In other words, we not only have to invent a new paradigm for visualizing systems, we have to spend some time on the visualizations we already know how to do. That is, current user interfaces do well with facts and relationships among facts. In most cases, our changes to how facts are stored will be behind the scenes so that facts and situations can be related.
Our standard representation of a fact is an infon. Many of the characteristics of infons have been developed by us, but the basic idea and the inspiration for the notation comes from Stanford mathematician Keith Devlin, who works with situation theory.
It uses our inline mathematical notation which is quite simple so far as infons.
If you have an item of information that is not captured behind the scenes as infons, then it is presented in the usual way. If it is captured behind the scenes as infons, a synopsis or summary is placed in carets.

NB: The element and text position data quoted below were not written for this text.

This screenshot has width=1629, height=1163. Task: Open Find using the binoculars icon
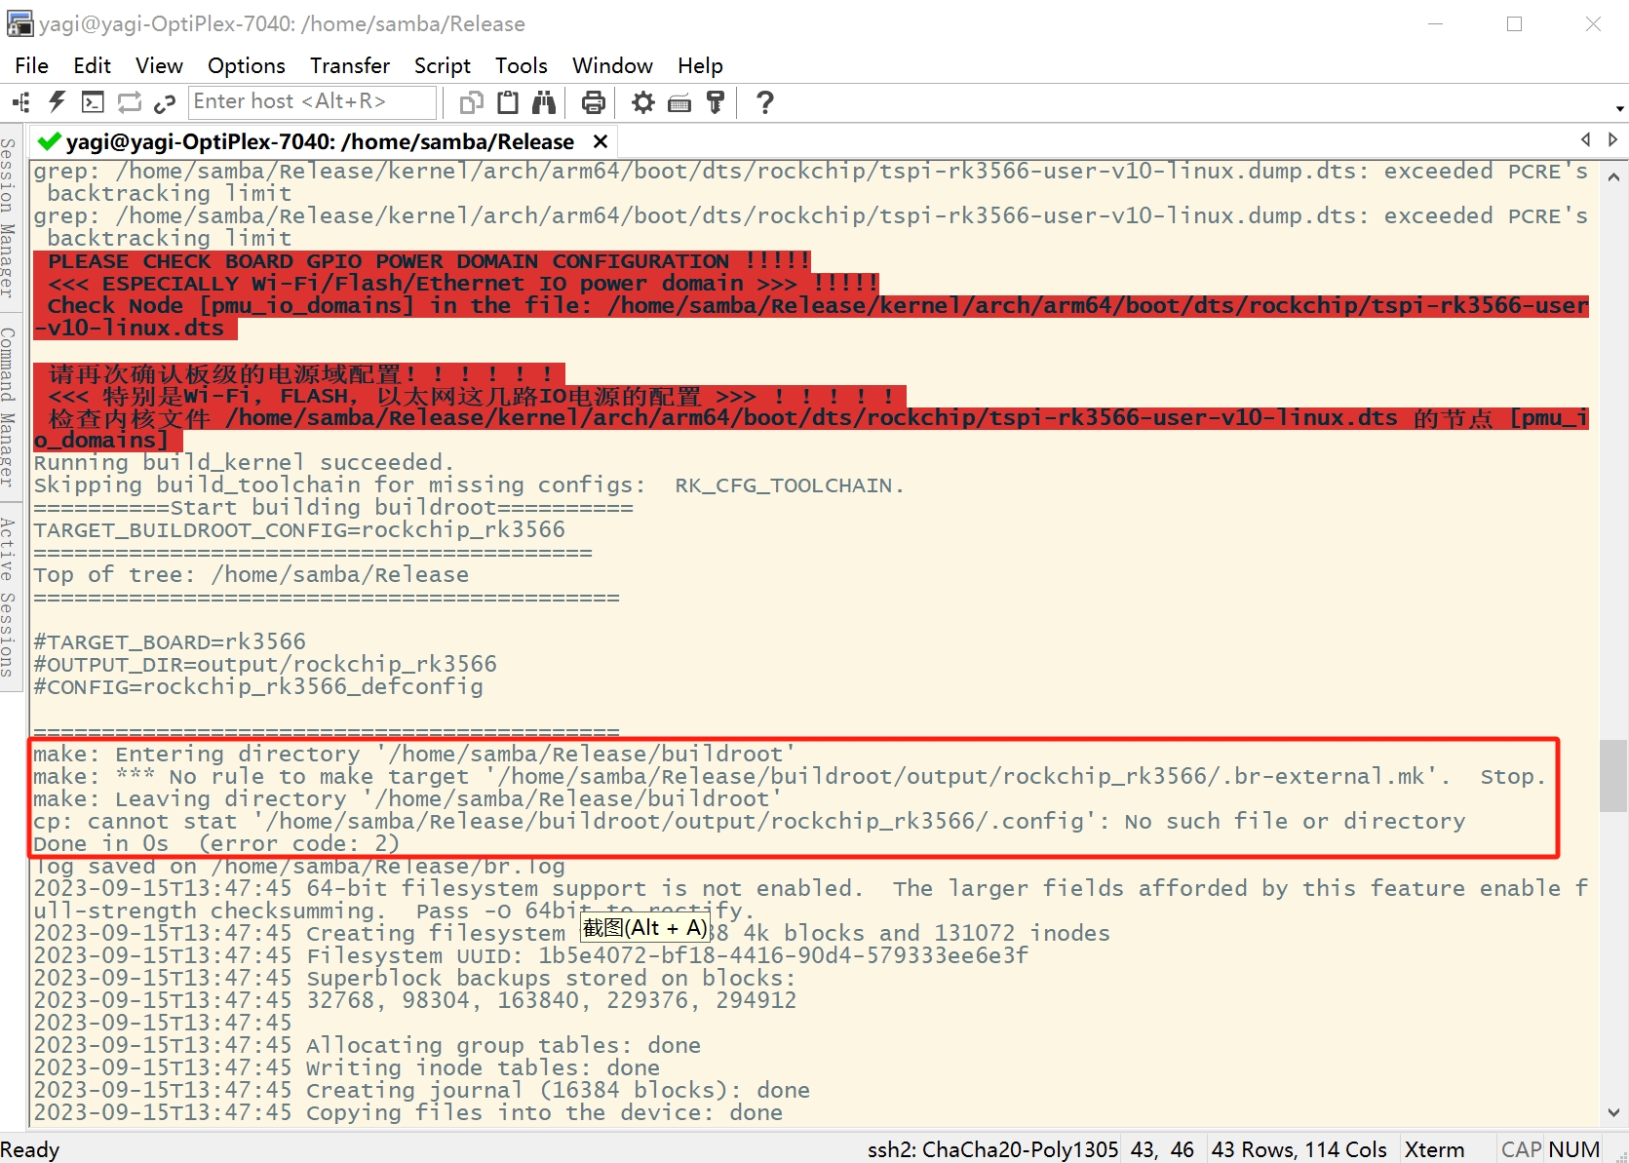click(x=544, y=102)
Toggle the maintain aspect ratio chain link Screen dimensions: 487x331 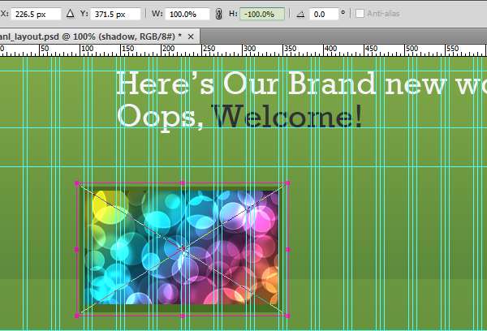pos(218,14)
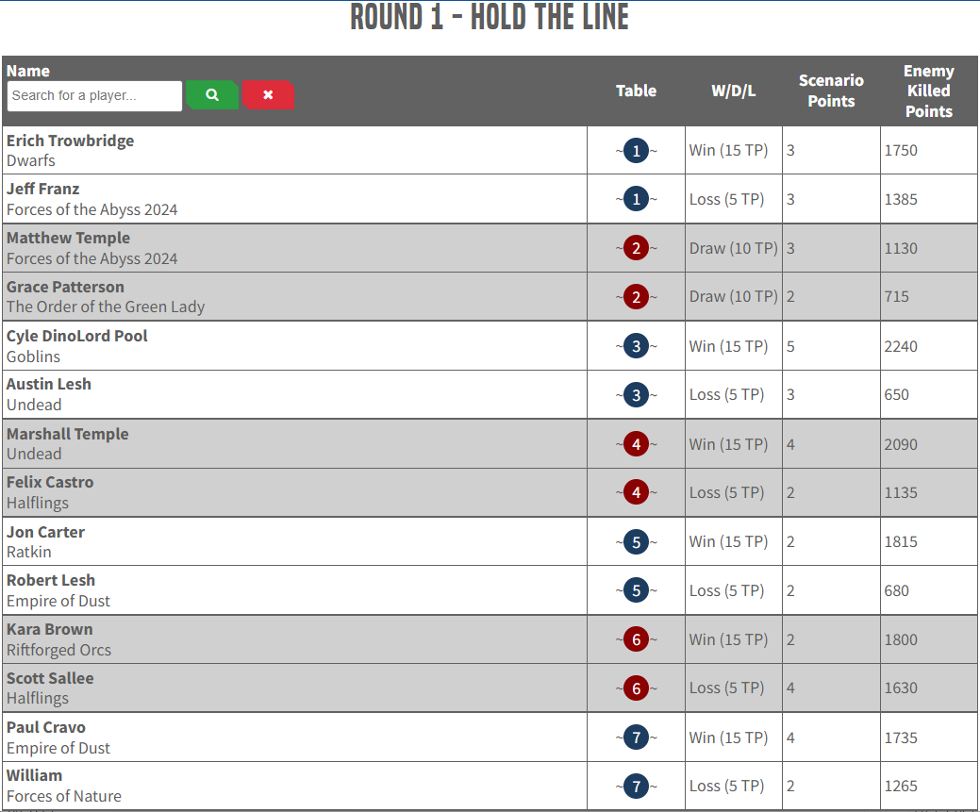Click table 6 badge for Kara Brown
The image size is (980, 812).
pos(637,639)
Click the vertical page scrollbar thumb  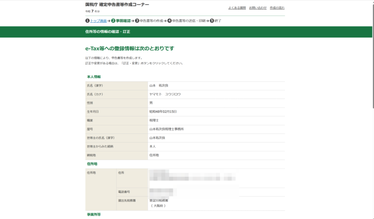372,55
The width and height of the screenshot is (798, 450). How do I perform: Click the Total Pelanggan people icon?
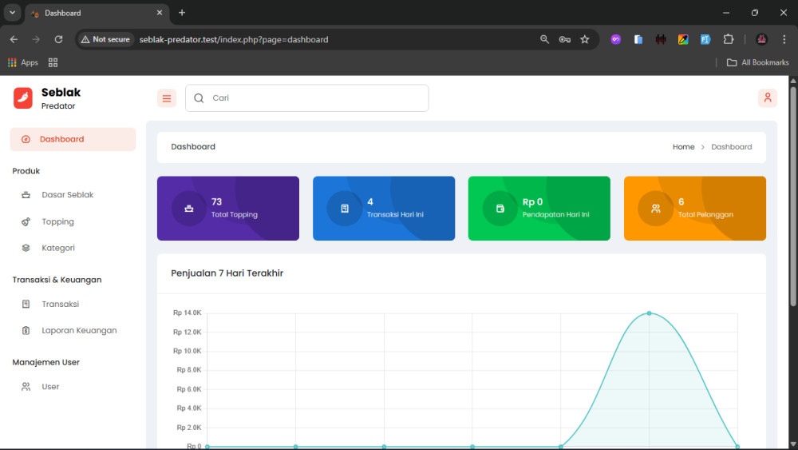(x=655, y=209)
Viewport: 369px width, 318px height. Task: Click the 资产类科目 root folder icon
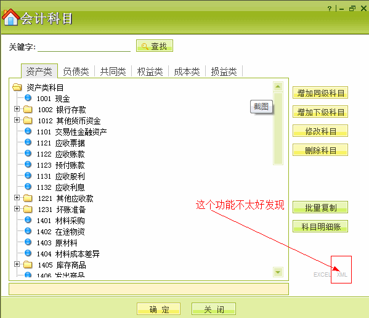(17, 87)
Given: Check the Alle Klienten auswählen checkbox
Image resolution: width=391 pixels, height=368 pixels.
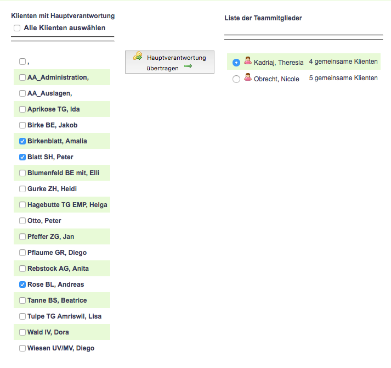Looking at the screenshot, I should click(x=17, y=28).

If you examine the infon itself, it is placed in double carets.
≪cry: baby, null; く≫
Every infon consists of exactly four elements. The first is the relation, here cry. In situations where it is possible, the relation is a verb. There are two parameters, and since this fact has only one, the second is blank (denoted by 'null'). Parameters can be other infons, or they can be situations.
The final character is the Japanese 'ku' which here denotes a collection of interpretive influences from the situations that bear. One example is that we know the situation was in the past, so the tense of cry is past tense.
At this writing, you have to create and wrangle infons manually. However, much of what is required to deal with them is shared by the work done for the so-called Semantic Web. An early goal of the FilmsFolded Project is to develop open source tools for infon management.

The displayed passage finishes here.